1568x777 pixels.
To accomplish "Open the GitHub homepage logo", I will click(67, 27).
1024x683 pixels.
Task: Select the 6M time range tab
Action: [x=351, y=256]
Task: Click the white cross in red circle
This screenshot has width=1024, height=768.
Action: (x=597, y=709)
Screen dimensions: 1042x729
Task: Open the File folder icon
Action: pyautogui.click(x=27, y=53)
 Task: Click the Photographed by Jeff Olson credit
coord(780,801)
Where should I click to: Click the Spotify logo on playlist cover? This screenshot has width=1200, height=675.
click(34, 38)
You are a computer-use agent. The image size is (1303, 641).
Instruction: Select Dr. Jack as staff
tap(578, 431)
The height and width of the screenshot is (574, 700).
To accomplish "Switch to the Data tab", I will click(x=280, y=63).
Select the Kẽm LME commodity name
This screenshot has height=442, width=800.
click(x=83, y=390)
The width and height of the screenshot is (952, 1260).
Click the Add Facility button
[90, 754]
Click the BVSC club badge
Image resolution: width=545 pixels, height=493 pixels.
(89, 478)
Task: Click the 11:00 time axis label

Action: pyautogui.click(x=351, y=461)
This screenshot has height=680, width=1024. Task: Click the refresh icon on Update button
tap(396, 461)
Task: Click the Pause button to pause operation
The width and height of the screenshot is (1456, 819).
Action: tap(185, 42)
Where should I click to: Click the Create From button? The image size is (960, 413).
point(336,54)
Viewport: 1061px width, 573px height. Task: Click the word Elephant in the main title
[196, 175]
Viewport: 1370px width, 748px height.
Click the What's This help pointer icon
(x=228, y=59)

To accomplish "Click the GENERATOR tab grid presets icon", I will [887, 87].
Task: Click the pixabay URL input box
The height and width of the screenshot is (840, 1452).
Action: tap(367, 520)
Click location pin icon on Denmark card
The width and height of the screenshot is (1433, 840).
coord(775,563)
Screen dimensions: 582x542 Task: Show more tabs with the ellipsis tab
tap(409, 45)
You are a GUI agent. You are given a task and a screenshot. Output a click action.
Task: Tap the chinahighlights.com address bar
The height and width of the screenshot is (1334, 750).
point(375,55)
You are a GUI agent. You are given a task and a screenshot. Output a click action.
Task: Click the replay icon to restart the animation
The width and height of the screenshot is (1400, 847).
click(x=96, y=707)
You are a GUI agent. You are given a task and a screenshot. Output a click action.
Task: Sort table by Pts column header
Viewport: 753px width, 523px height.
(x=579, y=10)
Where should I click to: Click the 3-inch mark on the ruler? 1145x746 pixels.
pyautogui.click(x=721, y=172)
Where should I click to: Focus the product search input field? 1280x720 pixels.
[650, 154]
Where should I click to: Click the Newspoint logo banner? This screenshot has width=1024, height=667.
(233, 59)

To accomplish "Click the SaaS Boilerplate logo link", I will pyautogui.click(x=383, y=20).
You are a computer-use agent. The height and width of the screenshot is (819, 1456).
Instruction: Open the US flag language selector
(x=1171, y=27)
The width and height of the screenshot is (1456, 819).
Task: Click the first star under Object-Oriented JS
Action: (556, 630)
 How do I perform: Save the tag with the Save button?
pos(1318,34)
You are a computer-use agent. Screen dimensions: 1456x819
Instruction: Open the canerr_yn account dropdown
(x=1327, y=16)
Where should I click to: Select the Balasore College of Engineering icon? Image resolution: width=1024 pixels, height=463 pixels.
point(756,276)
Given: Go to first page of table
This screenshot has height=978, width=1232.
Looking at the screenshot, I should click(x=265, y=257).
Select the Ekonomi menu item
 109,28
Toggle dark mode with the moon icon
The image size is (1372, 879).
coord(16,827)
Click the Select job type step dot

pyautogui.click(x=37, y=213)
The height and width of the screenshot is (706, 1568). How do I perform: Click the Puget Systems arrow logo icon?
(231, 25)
==================================================
* 課題の内容
上の資料に出てくる「Where should I click to」をすべて「Where do I click to」に置き換えてください。ほかの部分は一切変えずに、全行をもう一度書いてください。

* 回答
1568x777 pixels.
To accomplish "Open the GitHub homepage logo", I will click(67, 27).
1024x683 pixels.
Task: Select the 6M time range tab
Action: [x=351, y=256]
Task: Click the white cross in red circle
This screenshot has width=1024, height=768.
Action: (x=597, y=709)
Screen dimensions: 1042x729
Task: Open the File folder icon
Action: pyautogui.click(x=27, y=53)
 Task: Click the Photographed by Jeff Olson credit
coord(780,801)
Where do I click to: Click the Spotify logo on playlist cover? This screenshot has width=1200, height=675.
click(34, 38)
You are a computer-use agent. The image size is (1303, 641).
Instruction: Select Dr. Jack as staff
tap(578, 431)
The height and width of the screenshot is (574, 700).
To accomplish "Switch to the Data tab", I will click(x=280, y=63).
Select the Kẽm LME commodity name
This screenshot has height=442, width=800.
click(x=83, y=390)
The width and height of the screenshot is (952, 1260).
Click the Add Facility button
[90, 754]
Click the BVSC club badge
Image resolution: width=545 pixels, height=493 pixels.
(89, 478)
Task: Click the 11:00 time axis label

Action: pyautogui.click(x=351, y=461)
This screenshot has height=680, width=1024. Task: Click the refresh icon on Update button
tap(396, 461)
Task: Click the Pause button to pause operation
The width and height of the screenshot is (1456, 819).
Action: tap(185, 42)
Where do I click to: Click the Create From button? The image size is (960, 413).
point(336,54)
Viewport: 1061px width, 573px height. Task: Click the word Elephant in the main title
[196, 175]
Viewport: 1370px width, 748px height.
Click the What's This help pointer icon
(x=228, y=59)

To accomplish "Click the GENERATOR tab grid presets icon", I will [887, 87].
Task: Click the pixabay URL input box
The height and width of the screenshot is (840, 1452).
Action: tap(367, 520)
Click location pin icon on Denmark card
The width and height of the screenshot is (1433, 840).
coord(775,563)
Screen dimensions: 582x542 Task: Show more tabs with the ellipsis tab
tap(409, 45)
You are a GUI agent. You are given a task and a screenshot. Output a click action.
Task: Tap the chinahighlights.com address bar
The height and width of the screenshot is (1334, 750).
point(375,55)
You are a GUI agent. You are given a task and a screenshot. Output a click action.
Task: Click the replay icon to restart the animation
The width and height of the screenshot is (1400, 847).
click(x=96, y=707)
You are a GUI agent. You are given a task and a screenshot. Output a click action.
Task: Sort table by Pts column header
Viewport: 753px width, 523px height.
(x=579, y=10)
Where do I click to: Click the 3-inch mark on the ruler? 1145x746 pixels.
pyautogui.click(x=721, y=172)
Where do I click to: Focus the product search input field? 1280x720 pixels.
[650, 154]
Where do I click to: Click the Newspoint logo banner? This screenshot has width=1024, height=667.
(233, 59)

To accomplish "Click the SaaS Boilerplate logo link", I will pyautogui.click(x=383, y=20).
You are a computer-use agent. The height and width of the screenshot is (819, 1456).
Instruction: Open the US flag language selector
(x=1171, y=27)
The width and height of the screenshot is (1456, 819).
Task: Click the first star under Object-Oriented JS
Action: (556, 630)
 How do I perform: Save the tag with the Save button?
pos(1318,34)
You are a computer-use agent. Screen dimensions: 1456x819
Instruction: Open the canerr_yn account dropdown
(x=1327, y=16)
Where do I click to: Select the Balasore College of Engineering icon? Image resolution: width=1024 pixels, height=463 pixels.
point(756,276)
Given: Go to first page of table
This screenshot has height=978, width=1232.
Looking at the screenshot, I should click(x=265, y=257).
Select the Ekonomi menu item
 109,28
Toggle dark mode with the moon icon
The image size is (1372, 879).
coord(16,827)
Click the Select job type step dot

pyautogui.click(x=37, y=213)
The height and width of the screenshot is (706, 1568). How do I perform: Click the Puget Systems arrow logo icon?
(231, 25)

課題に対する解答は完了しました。